Monitoraggio Russo degli atti di Antisemitismo

Mondo

Il Congresso ebraico russo ha lanciato un progetto Internet ‘Dire no all’antisemitismo’ per monitorare gli episodi di antisemitismo avvenuti durante il mese di giugno.

In questo mese ne sono stati rilevati 53 nel mondo. 15 in Ucraina, 9 in Russia, 5 negli Usa e in Francia, 3 in Lettonia, 2 nel Regno Unito, in Ungheria e in Slovacchia, 1 in Austria, Germania, Giordania, Bahrein, Egitto, Arabia Saudita, Siria, Estonia.

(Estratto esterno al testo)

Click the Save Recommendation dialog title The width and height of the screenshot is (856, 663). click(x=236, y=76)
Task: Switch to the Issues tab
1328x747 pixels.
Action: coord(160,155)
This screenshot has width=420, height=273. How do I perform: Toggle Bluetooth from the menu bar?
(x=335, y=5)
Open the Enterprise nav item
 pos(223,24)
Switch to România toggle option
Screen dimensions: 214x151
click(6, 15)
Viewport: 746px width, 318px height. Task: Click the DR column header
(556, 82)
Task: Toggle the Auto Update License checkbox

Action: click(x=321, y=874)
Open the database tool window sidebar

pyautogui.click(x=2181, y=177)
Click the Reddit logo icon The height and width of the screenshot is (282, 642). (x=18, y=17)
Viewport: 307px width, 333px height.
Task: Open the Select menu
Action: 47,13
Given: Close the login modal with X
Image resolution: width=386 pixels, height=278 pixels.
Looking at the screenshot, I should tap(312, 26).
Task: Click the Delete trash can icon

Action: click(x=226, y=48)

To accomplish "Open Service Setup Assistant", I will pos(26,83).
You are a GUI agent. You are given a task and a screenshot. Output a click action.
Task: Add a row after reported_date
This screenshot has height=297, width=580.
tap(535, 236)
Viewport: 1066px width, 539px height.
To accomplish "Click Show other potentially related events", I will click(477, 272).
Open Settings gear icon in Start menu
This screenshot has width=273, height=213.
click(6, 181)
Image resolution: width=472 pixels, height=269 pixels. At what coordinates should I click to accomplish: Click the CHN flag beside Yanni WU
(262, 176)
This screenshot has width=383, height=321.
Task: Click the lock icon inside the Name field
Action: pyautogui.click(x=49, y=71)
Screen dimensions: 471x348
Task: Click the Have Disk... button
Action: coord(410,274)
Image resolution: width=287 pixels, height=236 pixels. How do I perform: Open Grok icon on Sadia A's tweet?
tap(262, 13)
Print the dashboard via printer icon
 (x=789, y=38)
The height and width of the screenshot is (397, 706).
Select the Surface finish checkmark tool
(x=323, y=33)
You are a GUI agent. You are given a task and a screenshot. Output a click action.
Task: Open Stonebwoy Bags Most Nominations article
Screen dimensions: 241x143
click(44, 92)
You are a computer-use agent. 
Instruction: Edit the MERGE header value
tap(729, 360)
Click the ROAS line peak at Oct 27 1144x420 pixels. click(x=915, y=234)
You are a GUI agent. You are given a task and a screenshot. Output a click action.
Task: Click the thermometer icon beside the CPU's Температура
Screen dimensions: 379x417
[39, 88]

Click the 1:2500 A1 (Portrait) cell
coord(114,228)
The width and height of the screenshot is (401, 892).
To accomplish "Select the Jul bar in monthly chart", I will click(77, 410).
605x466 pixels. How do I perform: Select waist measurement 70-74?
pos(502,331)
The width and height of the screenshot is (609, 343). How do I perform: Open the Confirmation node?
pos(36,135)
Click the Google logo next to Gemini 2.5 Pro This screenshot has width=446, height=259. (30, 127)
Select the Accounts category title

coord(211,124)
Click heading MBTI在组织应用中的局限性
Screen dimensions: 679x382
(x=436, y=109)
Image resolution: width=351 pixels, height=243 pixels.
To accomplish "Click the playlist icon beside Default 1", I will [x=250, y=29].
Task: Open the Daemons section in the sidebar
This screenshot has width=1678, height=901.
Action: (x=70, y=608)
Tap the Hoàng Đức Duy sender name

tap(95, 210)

La tipologia di questi atti per quanto riguarda la forma e il reale grado di nocività è stata la seguente: violenza fisica o verbale 2; minacce di aggressione fisica 1; atti di vandalismo contro edifici pubblici e privati e oggetti ebraici 12; atti di discriminazione (comprese manifestazioni di discriminazione da parte delle autorità) 7; divulgazione pubblica di insulti e calunnie e istigazione 30 (comprendendo incidenti che si sono verificati durante attività politiche, incontri di massa e dimostrazioni, 14; incidenti che hanno coinvolto i mass media 8; da parte di autorità e personalità pubbliche 4, attraverso internet 3).

In Francia si sono verificate due volte aggressioni fisiche a ebrei. Su un sito internet russo sono comparse minacce di violenza fisica a difensori di diritti umani a nome di un’organizzazione nazionalista e antisemita ’Slavyanskiy Soiuz’, che ha rivendicato anche la responsabilità dell’attacco hacker al sito web ebraico.

Azioni politiche di massa di tipo nazionalista e antiebraico sono state le più frequenti in Ucraina e Lettonia, mentre negli altri paesi sono stati registrati singoli episodi di dimostrazioni antisemite.

Volantini del Russian National Unity con appelli a carattere estremistico sono comparsi a Yecaterinburg in giugno. In Russia si sono verificati incidenti in coincidenza della comparsa di appelli antisemiti sui mass media.